Ask pianist his vision of paradise and he's apt to describe evening upon evening of all-Chopin recitals. The Dumbarton Concert Series offered a small glimpse of this kind of heaven Friday night as two artists opened a two-day Chopin birthday celebration.
Virtually all of Chopin's music is for solo piano, but the breadth and scope of his works is truly all-encompassing. Thus an entire concert -- or two -- devoted to Chopin promises to be lively and fully satisfying.
Virginia Lum started off with two of the four Ballades (A-flat major and F minor). The first selection wandered a bit initially with too-heavy pedaling and disjointed ornamental passages, but a solid focus finally took over. The F minor work, however, was elegantly controlled from the beginning. Lum's legato melody sang with real distinction and genuinely captured the essence of Chopin's tremendous harmonic invention.
Raymond Jackson got tangled in several passages, but he recovered each time for some handsome playing. The C-sharp minor Scherzo, not at all light or humorous as the title might suggest, contained firm and effortless octave dashes and arpeggios. The building tension in the complex G minor Ballade was impressive, as was the gentle spirit in the Berceuse.
Hardy souls who braved the snow Saturday night were amply rewarded by the second observance of Chopin's 176th birthday. It consisted of pieces representative of Chopin's unique lyrical nature and works that reflect Poland's national spirit. Regardless of character, everything played was written after the composer left his homeland for Paris in 1830.
Evelyn Swarthout, grand dame of the keyboard and herself a musical institution, reigned supreme over the first half of the concert with the introspective Chopin. Her every movement was pure elegance, every fluid tone a model of relaxation. The D-flat major Nocturne, Op. 27, No. 2, with its play of thirds and sixths, seemed an ideal vehicle for Swarthout's artful economy of motion. The Barcarolle was articulated with exceptional clarity, a wonderful bell-like ring and respect for the two-voiced structure.

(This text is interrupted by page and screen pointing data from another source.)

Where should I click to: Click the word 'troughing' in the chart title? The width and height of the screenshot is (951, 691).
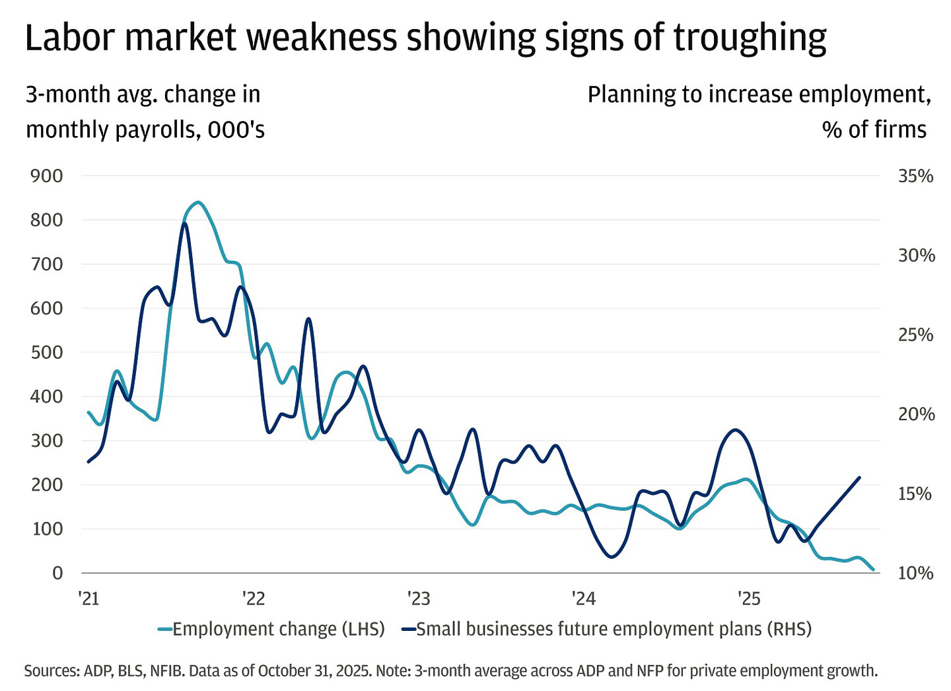750,38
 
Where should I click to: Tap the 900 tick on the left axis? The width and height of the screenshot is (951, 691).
47,176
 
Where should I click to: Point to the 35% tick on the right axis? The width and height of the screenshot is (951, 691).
915,176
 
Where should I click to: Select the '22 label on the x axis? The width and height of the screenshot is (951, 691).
253,599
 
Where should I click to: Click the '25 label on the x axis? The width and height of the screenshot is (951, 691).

Polish-born Maciej Szymanski, troubled by the flu, breezed through the massive chords of the triumphant "Military" Polonaise, and neatly passed the Op. 34 Waltzes' broad leaps and elegiac melodies. He proved a facile technician, especially in the B minor Scherzo (in spite of a disappointing falter in the turbulent conclusion), but his superb poetry in the quiet middle section was even more noteworthy. Likewise, the golden Nocturne (Op. 9, No. 2) offered as an encore approached pure magic.